## WHAT THIS TASK INVOLVES
Write the entries out again. Every character must match.

Stored data entries
☆ ☆ ☆ ☆

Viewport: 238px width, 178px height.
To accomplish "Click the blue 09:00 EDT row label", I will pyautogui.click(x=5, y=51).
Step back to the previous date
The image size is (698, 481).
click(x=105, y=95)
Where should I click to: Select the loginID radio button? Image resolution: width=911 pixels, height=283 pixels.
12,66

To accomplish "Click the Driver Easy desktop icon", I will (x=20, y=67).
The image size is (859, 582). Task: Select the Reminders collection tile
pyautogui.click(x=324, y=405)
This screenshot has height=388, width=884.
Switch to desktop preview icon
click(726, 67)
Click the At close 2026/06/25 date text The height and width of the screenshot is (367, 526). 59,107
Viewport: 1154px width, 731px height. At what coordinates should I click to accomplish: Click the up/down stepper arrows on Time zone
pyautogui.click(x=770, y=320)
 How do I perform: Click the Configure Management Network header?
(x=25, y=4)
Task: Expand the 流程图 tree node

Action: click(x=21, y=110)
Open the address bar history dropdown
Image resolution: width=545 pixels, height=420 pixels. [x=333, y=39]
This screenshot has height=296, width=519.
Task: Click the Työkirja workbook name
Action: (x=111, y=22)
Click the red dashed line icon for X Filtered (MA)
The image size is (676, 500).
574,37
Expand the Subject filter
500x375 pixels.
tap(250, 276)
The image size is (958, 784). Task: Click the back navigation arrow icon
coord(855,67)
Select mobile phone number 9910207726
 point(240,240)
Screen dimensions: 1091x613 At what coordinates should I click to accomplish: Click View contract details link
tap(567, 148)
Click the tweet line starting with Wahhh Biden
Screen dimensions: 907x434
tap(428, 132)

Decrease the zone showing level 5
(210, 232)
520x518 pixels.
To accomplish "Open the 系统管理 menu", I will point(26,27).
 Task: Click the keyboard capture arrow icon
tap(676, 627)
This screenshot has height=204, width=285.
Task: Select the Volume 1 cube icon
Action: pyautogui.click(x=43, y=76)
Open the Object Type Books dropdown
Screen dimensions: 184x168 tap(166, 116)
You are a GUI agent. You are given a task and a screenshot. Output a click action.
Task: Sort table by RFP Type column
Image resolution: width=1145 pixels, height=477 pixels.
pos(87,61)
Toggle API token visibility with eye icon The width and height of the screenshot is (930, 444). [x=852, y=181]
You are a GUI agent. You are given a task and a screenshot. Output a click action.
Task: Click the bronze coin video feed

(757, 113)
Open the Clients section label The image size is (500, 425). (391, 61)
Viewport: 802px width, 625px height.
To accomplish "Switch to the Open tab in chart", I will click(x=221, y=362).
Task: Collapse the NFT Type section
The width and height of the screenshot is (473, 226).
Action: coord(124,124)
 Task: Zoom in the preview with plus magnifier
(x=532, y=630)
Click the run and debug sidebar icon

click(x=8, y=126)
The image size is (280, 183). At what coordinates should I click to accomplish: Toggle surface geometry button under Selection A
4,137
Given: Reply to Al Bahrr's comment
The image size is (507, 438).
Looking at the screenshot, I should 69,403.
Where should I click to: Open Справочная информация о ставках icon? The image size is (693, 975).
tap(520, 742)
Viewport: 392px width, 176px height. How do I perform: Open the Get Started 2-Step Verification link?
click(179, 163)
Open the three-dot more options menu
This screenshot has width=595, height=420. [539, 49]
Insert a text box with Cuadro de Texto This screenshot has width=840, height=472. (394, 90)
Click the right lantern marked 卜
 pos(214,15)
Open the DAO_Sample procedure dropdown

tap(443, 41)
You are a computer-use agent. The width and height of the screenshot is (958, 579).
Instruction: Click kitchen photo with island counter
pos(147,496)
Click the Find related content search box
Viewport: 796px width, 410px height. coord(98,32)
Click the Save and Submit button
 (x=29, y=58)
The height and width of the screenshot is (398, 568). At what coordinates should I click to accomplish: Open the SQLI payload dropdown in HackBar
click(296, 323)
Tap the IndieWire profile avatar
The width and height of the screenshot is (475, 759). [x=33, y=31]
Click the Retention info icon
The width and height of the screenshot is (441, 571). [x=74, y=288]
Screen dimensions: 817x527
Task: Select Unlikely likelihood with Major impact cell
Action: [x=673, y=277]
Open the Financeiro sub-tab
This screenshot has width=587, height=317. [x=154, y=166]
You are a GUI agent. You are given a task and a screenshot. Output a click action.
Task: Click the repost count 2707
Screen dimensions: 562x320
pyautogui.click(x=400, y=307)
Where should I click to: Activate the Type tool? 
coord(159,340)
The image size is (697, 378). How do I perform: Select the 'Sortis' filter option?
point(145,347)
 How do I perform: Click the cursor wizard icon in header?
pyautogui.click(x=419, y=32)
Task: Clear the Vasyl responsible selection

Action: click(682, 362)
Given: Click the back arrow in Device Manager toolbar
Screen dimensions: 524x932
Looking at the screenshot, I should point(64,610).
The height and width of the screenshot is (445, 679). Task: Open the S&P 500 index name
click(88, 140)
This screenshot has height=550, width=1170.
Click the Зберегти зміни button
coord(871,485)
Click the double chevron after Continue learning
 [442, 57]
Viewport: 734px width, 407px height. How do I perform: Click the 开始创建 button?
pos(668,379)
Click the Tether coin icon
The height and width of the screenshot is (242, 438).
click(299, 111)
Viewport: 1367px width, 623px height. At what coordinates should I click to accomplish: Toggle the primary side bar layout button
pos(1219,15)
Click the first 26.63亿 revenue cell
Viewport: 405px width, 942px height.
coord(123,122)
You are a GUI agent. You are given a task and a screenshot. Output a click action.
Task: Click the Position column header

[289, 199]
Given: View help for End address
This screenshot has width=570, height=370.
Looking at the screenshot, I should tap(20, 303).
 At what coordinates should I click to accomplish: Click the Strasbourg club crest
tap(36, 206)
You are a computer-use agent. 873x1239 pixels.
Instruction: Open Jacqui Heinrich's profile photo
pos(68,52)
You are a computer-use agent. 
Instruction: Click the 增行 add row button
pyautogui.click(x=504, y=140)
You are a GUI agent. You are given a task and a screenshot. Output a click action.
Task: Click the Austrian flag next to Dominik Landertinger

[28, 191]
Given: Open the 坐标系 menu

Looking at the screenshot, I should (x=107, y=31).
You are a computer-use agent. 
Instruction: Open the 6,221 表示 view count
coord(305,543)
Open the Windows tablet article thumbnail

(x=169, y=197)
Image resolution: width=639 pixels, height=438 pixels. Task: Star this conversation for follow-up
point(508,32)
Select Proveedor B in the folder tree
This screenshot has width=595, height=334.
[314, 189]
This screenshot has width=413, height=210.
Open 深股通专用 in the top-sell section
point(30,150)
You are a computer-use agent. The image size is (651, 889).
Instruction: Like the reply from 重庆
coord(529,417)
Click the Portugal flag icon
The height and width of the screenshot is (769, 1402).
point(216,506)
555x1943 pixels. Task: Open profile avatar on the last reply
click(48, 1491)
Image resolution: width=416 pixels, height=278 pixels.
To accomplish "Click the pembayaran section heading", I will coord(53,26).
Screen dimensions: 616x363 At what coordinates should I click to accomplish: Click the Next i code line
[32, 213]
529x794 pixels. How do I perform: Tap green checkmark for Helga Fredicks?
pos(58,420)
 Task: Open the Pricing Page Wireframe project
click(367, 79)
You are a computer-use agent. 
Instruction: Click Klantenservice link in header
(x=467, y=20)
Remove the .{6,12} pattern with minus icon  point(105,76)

☆ ☆ ☆ ☆

## WRITTEN REPLY
Viewport: 238px width, 178px height.
To accomplish "Click the blue 09:00 EDT row label", I will pyautogui.click(x=5, y=51).
Step back to the previous date
The image size is (698, 481).
click(x=105, y=95)
Where should I click to: Select the loginID radio button? Image resolution: width=911 pixels, height=283 pixels.
12,66

To accomplish "Click the Driver Easy desktop icon", I will (x=20, y=67).
The image size is (859, 582). Task: Select the Reminders collection tile
pyautogui.click(x=324, y=405)
This screenshot has height=388, width=884.
Switch to desktop preview icon
click(726, 67)
Click the At close 2026/06/25 date text The height and width of the screenshot is (367, 526). 59,107
Viewport: 1154px width, 731px height. At what coordinates should I click to accomplish: Click the up/down stepper arrows on Time zone
pyautogui.click(x=770, y=320)
 How do I perform: Click the Configure Management Network header?
(x=25, y=4)
Task: Expand the 流程图 tree node

Action: click(x=21, y=110)
Open the address bar history dropdown
Image resolution: width=545 pixels, height=420 pixels. [x=333, y=39]
This screenshot has height=296, width=519.
Task: Click the Työkirja workbook name
Action: (x=111, y=22)
Click the red dashed line icon for X Filtered (MA)
The image size is (676, 500).
574,37
Expand the Subject filter
500x375 pixels.
tap(250, 276)
The image size is (958, 784). Task: Click the back navigation arrow icon
coord(855,67)
Select mobile phone number 9910207726
 point(240,240)
Screen dimensions: 1091x613 At what coordinates should I click to accomplish: Click View contract details link
tap(567, 148)
Click the tweet line starting with Wahhh Biden
Screen dimensions: 907x434
tap(428, 132)

Decrease the zone showing level 5
(210, 232)
520x518 pixels.
To accomplish "Open the 系统管理 menu", I will point(26,27).
 Task: Click the keyboard capture arrow icon
tap(676, 627)
This screenshot has height=204, width=285.
Task: Select the Volume 1 cube icon
Action: pyautogui.click(x=43, y=76)
Open the Object Type Books dropdown
Screen dimensions: 184x168 tap(166, 116)
You are a GUI agent. You are given a task and a screenshot. Output a click action.
Task: Sort table by RFP Type column
Image resolution: width=1145 pixels, height=477 pixels.
pos(87,61)
Toggle API token visibility with eye icon The width and height of the screenshot is (930, 444). [x=852, y=181]
You are a GUI agent. You are given a task and a screenshot. Output a click action.
Task: Click the bronze coin video feed

(757, 113)
Open the Clients section label The image size is (500, 425). (391, 61)
Viewport: 802px width, 625px height.
To accomplish "Switch to the Open tab in chart", I will click(x=221, y=362).
Task: Collapse the NFT Type section
The width and height of the screenshot is (473, 226).
Action: coord(124,124)
 Task: Zoom in the preview with plus magnifier
(x=532, y=630)
Click the run and debug sidebar icon

click(x=8, y=126)
The image size is (280, 183). At what coordinates should I click to accomplish: Toggle surface geometry button under Selection A
4,137
Given: Reply to Al Bahrr's comment
The image size is (507, 438).
Looking at the screenshot, I should 69,403.
Where should I click to: Open Справочная информация о ставках icon? The image size is (693, 975).
tap(520, 742)
Viewport: 392px width, 176px height. How do I perform: Open the Get Started 2-Step Verification link?
click(179, 163)
Open the three-dot more options menu
This screenshot has width=595, height=420. [539, 49]
Insert a text box with Cuadro de Texto This screenshot has width=840, height=472. (394, 90)
Click the right lantern marked 卜
 pos(214,15)
Open the DAO_Sample procedure dropdown

tap(443, 41)
You are a computer-use agent. The width and height of the screenshot is (958, 579).
Instruction: Click kitchen photo with island counter
pos(147,496)
Click the Find related content search box
Viewport: 796px width, 410px height. coord(98,32)
Click the Save and Submit button
 (x=29, y=58)
The height and width of the screenshot is (398, 568). At what coordinates should I click to accomplish: Open the SQLI payload dropdown in HackBar
click(296, 323)
Tap the IndieWire profile avatar
The width and height of the screenshot is (475, 759). [x=33, y=31]
Click the Retention info icon
The width and height of the screenshot is (441, 571). [x=74, y=288]
Screen dimensions: 817x527
Task: Select Unlikely likelihood with Major impact cell
Action: [x=673, y=277]
Open the Financeiro sub-tab
This screenshot has width=587, height=317. [x=154, y=166]
You are a GUI agent. You are given a task and a screenshot. Output a click action.
Task: Click the repost count 2707
Screen dimensions: 562x320
pyautogui.click(x=400, y=307)
Where should I click to: Activate the Type tool? 
coord(159,340)
The image size is (697, 378). How do I perform: Select the 'Sortis' filter option?
point(145,347)
 How do I perform: Click the cursor wizard icon in header?
pyautogui.click(x=419, y=32)
Task: Clear the Vasyl responsible selection

Action: click(682, 362)
Given: Click the back arrow in Device Manager toolbar
Screen dimensions: 524x932
Looking at the screenshot, I should point(64,610).
The height and width of the screenshot is (445, 679). Task: Open the S&P 500 index name
click(88, 140)
This screenshot has height=550, width=1170.
Click the Зберегти зміни button
coord(871,485)
Click the double chevron after Continue learning
 [442, 57]
Viewport: 734px width, 407px height. How do I perform: Click the 开始创建 button?
pos(668,379)
Click the Tether coin icon
The height and width of the screenshot is (242, 438).
click(299, 111)
Viewport: 1367px width, 623px height. At what coordinates should I click to accomplish: Toggle the primary side bar layout button
pos(1219,15)
Click the first 26.63亿 revenue cell
Viewport: 405px width, 942px height.
coord(123,122)
You are a GUI agent. You are given a task and a screenshot. Output a click action.
Task: Click the Position column header

[289, 199]
Given: View help for End address
This screenshot has width=570, height=370.
Looking at the screenshot, I should tap(20, 303).
 At what coordinates should I click to accomplish: Click the Strasbourg club crest
tap(36, 206)
You are a computer-use agent. 873x1239 pixels.
Instruction: Open Jacqui Heinrich's profile photo
pos(68,52)
You are a computer-use agent. 
Instruction: Click the 增行 add row button
pyautogui.click(x=504, y=140)
You are a GUI agent. You are given a task and a screenshot. Output a click action.
Task: Click the Austrian flag next to Dominik Landertinger

[28, 191]
Given: Open the 坐标系 menu

Looking at the screenshot, I should (x=107, y=31).
You are a computer-use agent. 
Instruction: Open the 6,221 表示 view count
coord(305,543)
Open the Windows tablet article thumbnail

(x=169, y=197)
Image resolution: width=639 pixels, height=438 pixels. Task: Star this conversation for follow-up
point(508,32)
Select Proveedor B in the folder tree
This screenshot has width=595, height=334.
[314, 189]
This screenshot has width=413, height=210.
Open 深股通专用 in the top-sell section
point(30,150)
You are a computer-use agent. The image size is (651, 889).
Instruction: Like the reply from 重庆
coord(529,417)
Click the Portugal flag icon
The height and width of the screenshot is (769, 1402).
point(216,506)
555x1943 pixels. Task: Open profile avatar on the last reply
click(48, 1491)
Image resolution: width=416 pixels, height=278 pixels.
To accomplish "Click the pembayaran section heading", I will coord(53,26).
Screen dimensions: 616x363 At what coordinates should I click to accomplish: Click the Next i code line
[32, 213]
529x794 pixels. How do I perform: Tap green checkmark for Helga Fredicks?
pos(58,420)
 Task: Open the Pricing Page Wireframe project
click(367, 79)
You are a computer-use agent. 
Instruction: Click Klantenservice link in header
(x=467, y=20)
Remove the .{6,12} pattern with minus icon  point(105,76)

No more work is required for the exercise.